Copy the lines of the listing below word for word, beginning with the line that contains "Given: Click the question mark help icon" and continuing through the line that contains "Looking at the". Leave the pictures out of your copy.

#### Given information
******
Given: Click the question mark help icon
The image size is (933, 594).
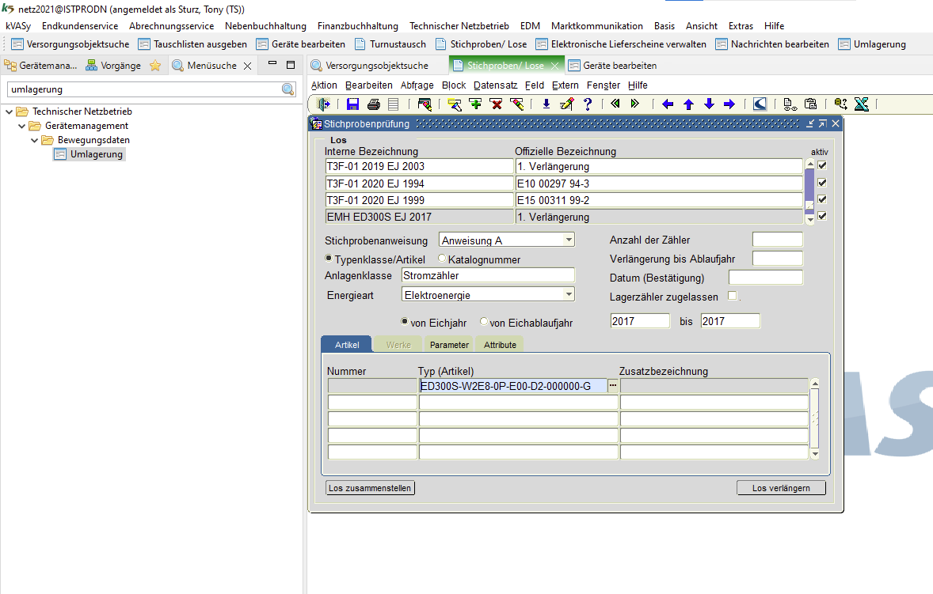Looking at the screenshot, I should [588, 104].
******
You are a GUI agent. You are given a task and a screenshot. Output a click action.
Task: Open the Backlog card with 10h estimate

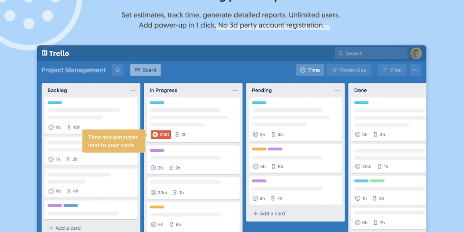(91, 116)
******
#### Task solution
Given: Click the question mark help icon
The image size is (933, 594).
Looking at the screenshot, I should [588, 104].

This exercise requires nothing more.